This post fulfills my promise to discuss the additional features of Pleco Chinese Dictionary following up on its victory in the iOS OCR showdown. Pleco is the grand old man of apps for learning Chinese (see the Pleco website); I first used it on a Palm Tungsten C device in 2003. It took some time to be ported to iOS and, while the appearance is unfortunately too reminiscent of its earlier incarnations, Pleco is still a very powerful tool for students of Chinese.
Once the app has OCRed text from an image, tapping “Capture” will open the app’s “Reader” (available as a paid add-on) and display the text reflowed (preserving paragraph breaks, but not the arbitrary line breaks of the printed page). The reflowing is great for continuous prose, but is undesirable for things like poetry or song lyrics. I have not found a way to disable the reflowing and preserve line breaks. Once in the Reader, you can edit the OCRed text and then save it in Pleco for future reading, e-mail it out, or download to a computer on the same network.
The core of Pleco is its dictionary. Many Chinese dictionary apps draw on the popular open-source CC-CEDICT, but Pleco’s own dictionary can be more useful for beginners, because it gives examples of word usage. CC-CEDICT, which has the advantage of usually being more up-to-date, can be added to Pleco for free; other dictionaries (both free and paid) are also available.
The Reader allows you to tap characters for pop-up definitions, with pinyin, from the installed dictionaries. You can easily cycle through by tapping the dictionary abbreviation at the lower right of the definition pop-up. The app is smart about automatically selecting the rest of a word when you tap on one character of a multi-character word, but you can also manually lengthen or shorten the selection, using the icons at the upper left. (Incidentally, the images are not from an OCRed text, but from the Chinese edition of the New York Times online.)

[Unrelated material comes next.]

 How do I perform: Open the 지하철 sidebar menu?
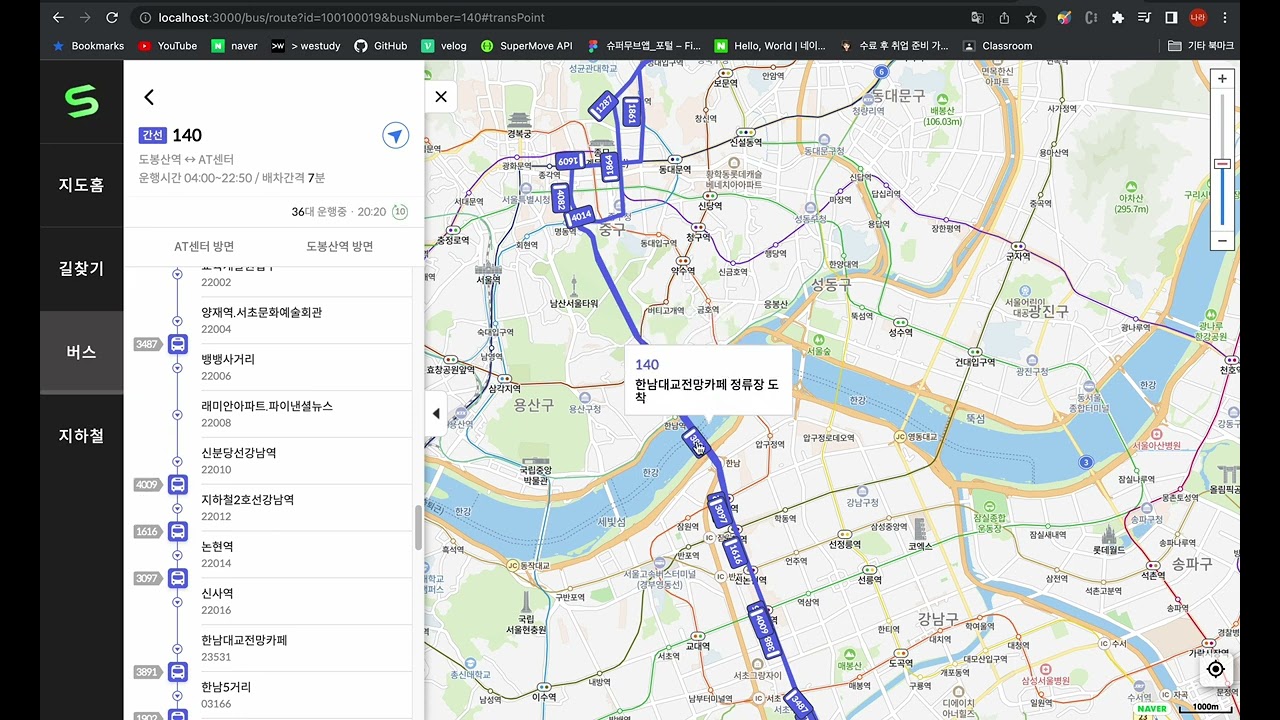(x=81, y=436)
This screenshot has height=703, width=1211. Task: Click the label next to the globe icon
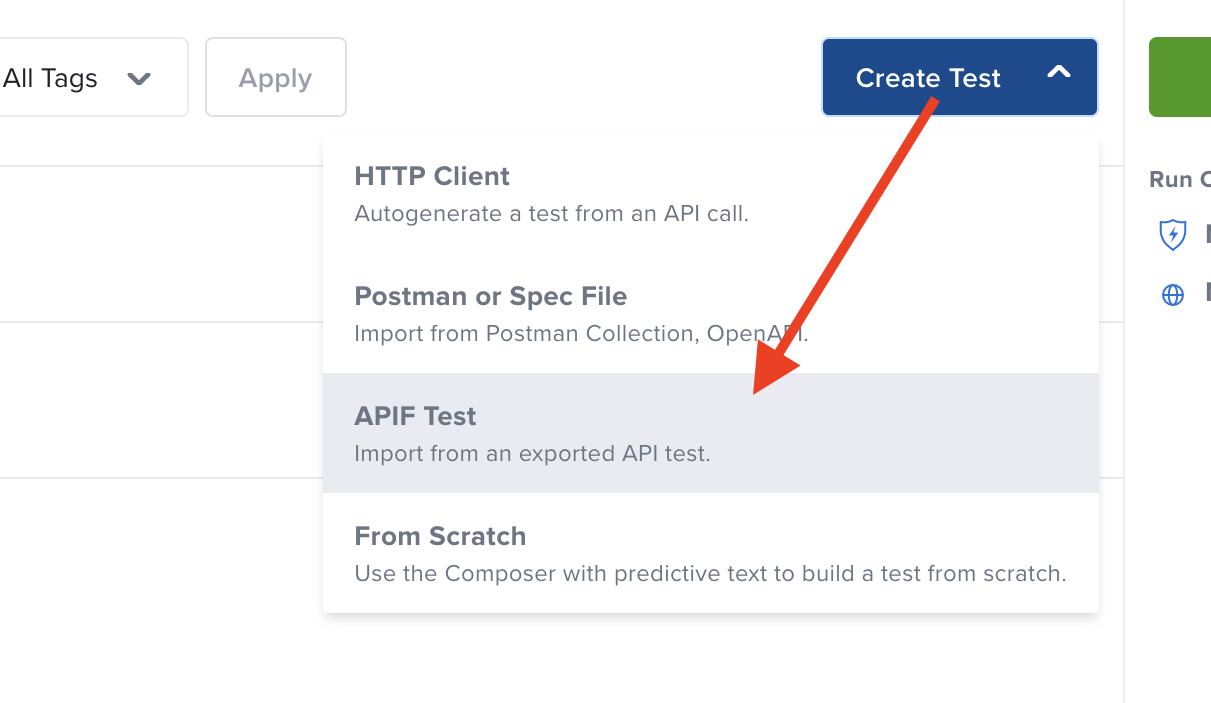coord(1206,295)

In the image below, notice that the definition being displayed is now from CC-CEDICT (indicated by “CC” at the lower right of the pop-up). This is a good example of CC-CEDICT showing a more modern use of the word 粉丝 to mean “fan, enthusiast”, which is the appropriate definition for this context.
Once you have pulled up a definition in the Reader, you can easily add words to your existing flashcard sets in Pleco; adding to the set that is the current default just takes a single tap. Other Pleco features, such as audio pronunciation of words (not of the whole text) and stroke order animation, are also accessible with the Reader.
All of this lets students put together a good workflow for new reading material entirely within Pleco.
- OCR the text (if it originates on paper).
- Bring the text into the Reader (from the OCR tool as described above, or through Pleco’s built-in Web browser). Edit as needed.
- Read the text in the Reader, using the integrated dictionary as needed. Save it for review in Pleco and/or export it.
- Create flashcards for the text, as described above, so that you can study the vocabulary with Pleco’s Flashcard tool (which I’ll discuss more in a future post).
Pleco Chinese Dictionary is available on the App Store.
The extras discussed (OCR, Reader, flashcards, audio, stroke order animation) are available through in-app purchase.